Re: Add index scan progress to pg_stat_progress_vacuum

From: Michael Paquier <michael(at)paquier(dot)xyz>
To: Masahiko Sawada <sawada(dot)mshk(at)gmail(dot)com>
Cc: "Imseih (AWS), Sami" <simseih(at)amazon(dot)com>, Andres Freund <andres(at)anarazel(dot)de>, "Drouvot, Bertrand" <bertranddrouvot(dot)pg(at)gmail(dot)com>, vignesh C <vignesh21(at)gmail(dot)com>, Nathan Bossart <nathandbossart(at)gmail(dot)com>, Robert Haas <robertmhaas(at)gmail(dot)com>, "Bossart, Nathan" <bossartn(at)amazon(dot)com>, Peter Geoghegan <pg(at)bowt(dot)ie>, Justin Pryzby <pryzby(at)telsasoft(dot)com>, "pgsql-hackers(at)postgresql(dot)org" <pgsql-hackers(at)postgresql(dot)org>
Subject: Re: Add index scan progress to pg_stat_progress_vacuum
Date: 2023-04-05 07:47:25
Message-ID: ZC0njb/GuPrHQnS3@paquier.xyz
Views: Raw Message | Whole Thread | Download mbox | Resend email
Thread:
Lists: pgsql-hackers

On Fri, Feb 24, 2023 at 03:16:10PM +0900, Masahiko Sawada wrote:
> Thanks! It looks good to me so I've marked it as Ready for Committer.
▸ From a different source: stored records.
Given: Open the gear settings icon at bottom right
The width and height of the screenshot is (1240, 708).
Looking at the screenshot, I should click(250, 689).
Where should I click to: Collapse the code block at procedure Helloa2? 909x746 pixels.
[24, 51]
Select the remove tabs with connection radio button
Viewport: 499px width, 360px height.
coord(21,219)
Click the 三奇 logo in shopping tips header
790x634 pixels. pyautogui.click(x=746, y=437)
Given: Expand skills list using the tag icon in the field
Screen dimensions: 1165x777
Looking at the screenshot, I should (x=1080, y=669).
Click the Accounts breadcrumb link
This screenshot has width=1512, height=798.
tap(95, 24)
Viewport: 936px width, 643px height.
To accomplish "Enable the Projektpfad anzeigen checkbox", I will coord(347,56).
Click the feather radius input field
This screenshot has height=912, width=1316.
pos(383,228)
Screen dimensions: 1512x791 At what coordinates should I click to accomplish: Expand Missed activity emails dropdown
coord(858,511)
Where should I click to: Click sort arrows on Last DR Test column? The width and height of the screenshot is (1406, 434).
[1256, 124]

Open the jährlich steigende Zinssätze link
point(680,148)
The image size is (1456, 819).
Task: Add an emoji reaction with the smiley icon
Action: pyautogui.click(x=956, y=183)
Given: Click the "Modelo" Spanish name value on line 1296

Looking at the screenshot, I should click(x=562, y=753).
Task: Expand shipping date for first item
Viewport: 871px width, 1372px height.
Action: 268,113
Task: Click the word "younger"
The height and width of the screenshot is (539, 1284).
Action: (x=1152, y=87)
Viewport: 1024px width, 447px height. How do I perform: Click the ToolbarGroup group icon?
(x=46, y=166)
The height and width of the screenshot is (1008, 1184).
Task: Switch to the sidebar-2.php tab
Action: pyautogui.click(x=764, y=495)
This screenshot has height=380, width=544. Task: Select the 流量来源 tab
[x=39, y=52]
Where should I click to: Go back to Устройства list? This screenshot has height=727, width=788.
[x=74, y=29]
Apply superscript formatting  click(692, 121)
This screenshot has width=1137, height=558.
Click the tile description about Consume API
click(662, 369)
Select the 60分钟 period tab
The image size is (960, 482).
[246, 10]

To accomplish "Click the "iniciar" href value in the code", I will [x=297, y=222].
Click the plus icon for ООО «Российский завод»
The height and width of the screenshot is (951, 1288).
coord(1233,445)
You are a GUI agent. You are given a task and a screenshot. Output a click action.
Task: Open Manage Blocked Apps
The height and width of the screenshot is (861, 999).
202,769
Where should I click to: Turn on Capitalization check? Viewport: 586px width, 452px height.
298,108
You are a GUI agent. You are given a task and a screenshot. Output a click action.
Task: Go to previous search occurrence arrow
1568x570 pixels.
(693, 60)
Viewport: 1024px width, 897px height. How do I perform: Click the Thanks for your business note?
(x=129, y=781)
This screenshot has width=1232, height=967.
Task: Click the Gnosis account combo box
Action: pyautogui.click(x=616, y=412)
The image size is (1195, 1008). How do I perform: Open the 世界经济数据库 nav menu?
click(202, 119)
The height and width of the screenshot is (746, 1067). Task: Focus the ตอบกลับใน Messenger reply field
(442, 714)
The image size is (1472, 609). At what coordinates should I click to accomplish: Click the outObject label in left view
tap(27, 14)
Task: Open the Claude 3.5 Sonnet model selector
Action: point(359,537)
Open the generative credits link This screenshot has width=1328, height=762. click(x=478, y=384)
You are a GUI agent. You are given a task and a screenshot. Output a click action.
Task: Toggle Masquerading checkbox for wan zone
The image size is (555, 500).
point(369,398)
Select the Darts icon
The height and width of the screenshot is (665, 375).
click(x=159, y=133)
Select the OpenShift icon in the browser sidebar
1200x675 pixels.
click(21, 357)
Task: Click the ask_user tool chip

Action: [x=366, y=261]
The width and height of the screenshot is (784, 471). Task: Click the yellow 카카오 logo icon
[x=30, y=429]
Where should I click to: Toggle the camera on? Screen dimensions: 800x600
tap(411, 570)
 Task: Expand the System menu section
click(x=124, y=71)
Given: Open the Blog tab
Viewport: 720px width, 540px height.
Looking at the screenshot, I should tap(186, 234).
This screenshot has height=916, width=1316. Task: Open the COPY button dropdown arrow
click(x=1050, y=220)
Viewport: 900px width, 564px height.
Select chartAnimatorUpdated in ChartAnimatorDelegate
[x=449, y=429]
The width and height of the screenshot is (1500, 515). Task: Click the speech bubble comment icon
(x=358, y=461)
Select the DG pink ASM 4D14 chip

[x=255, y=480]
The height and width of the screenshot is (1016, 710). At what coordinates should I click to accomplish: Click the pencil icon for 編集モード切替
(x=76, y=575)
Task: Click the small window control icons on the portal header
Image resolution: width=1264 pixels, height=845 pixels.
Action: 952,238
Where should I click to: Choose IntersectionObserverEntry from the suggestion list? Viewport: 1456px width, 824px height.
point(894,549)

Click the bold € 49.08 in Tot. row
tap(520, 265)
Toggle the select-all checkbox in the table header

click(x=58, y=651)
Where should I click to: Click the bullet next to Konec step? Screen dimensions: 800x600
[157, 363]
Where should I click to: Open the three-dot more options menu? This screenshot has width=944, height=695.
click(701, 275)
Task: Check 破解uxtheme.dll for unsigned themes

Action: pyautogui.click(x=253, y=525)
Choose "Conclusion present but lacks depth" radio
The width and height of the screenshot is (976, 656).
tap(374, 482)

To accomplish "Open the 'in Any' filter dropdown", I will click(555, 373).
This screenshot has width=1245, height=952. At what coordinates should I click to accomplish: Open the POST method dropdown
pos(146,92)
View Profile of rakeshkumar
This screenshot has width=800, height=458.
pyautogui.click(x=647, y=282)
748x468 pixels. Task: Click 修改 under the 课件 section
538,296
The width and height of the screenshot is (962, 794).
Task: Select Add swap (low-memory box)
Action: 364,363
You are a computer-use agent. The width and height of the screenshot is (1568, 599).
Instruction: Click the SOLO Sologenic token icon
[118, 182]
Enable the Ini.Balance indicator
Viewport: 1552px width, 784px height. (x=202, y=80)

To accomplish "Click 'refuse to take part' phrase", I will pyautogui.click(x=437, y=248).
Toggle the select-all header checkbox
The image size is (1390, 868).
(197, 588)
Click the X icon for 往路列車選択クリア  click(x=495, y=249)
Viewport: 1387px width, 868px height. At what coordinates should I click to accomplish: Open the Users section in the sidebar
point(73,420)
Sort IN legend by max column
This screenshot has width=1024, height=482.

+ case 'P': /* Parallel progress reporting */
+ {
+ /* Call the progress reporting callback */
+ Assert(pcxt->parallel_progress_callback);
+ pcxt->parallel_progress_callback(pcxt->parallel_progress_callback_arg);
+
+ break;
+ }

The key point of the patch is here. From what I understand based on
the information of the thread, this is used as a way to make the
progress reporting done by the leader more responsive so as we'd
update the index counters each time the leader is poked at with a 'P'
message by one of its workers, once a worker is done with the parallel
cleanup of one of the indexes. That's appealing, because this design
is responsive and cheap, while we'd rely on CFIs to make sure that the
leader triggers its callback on a timely basis. Unfortunately,
sticking a concept of "Parallel progress reporting" is rather
confusing here? This stuff can be used for much more purposes than
just progress reporting: the leader would execute the callback it has
registered based on the timing given by one or more of its workers,
these willing to push an event on the leader. Progress reporting is
one application of that to force a refresh and make the information of
the leader accurate. What about things like a chain of callbacks, for
example? Could the leader want to register more than one callback and
act on all of them with one single P message?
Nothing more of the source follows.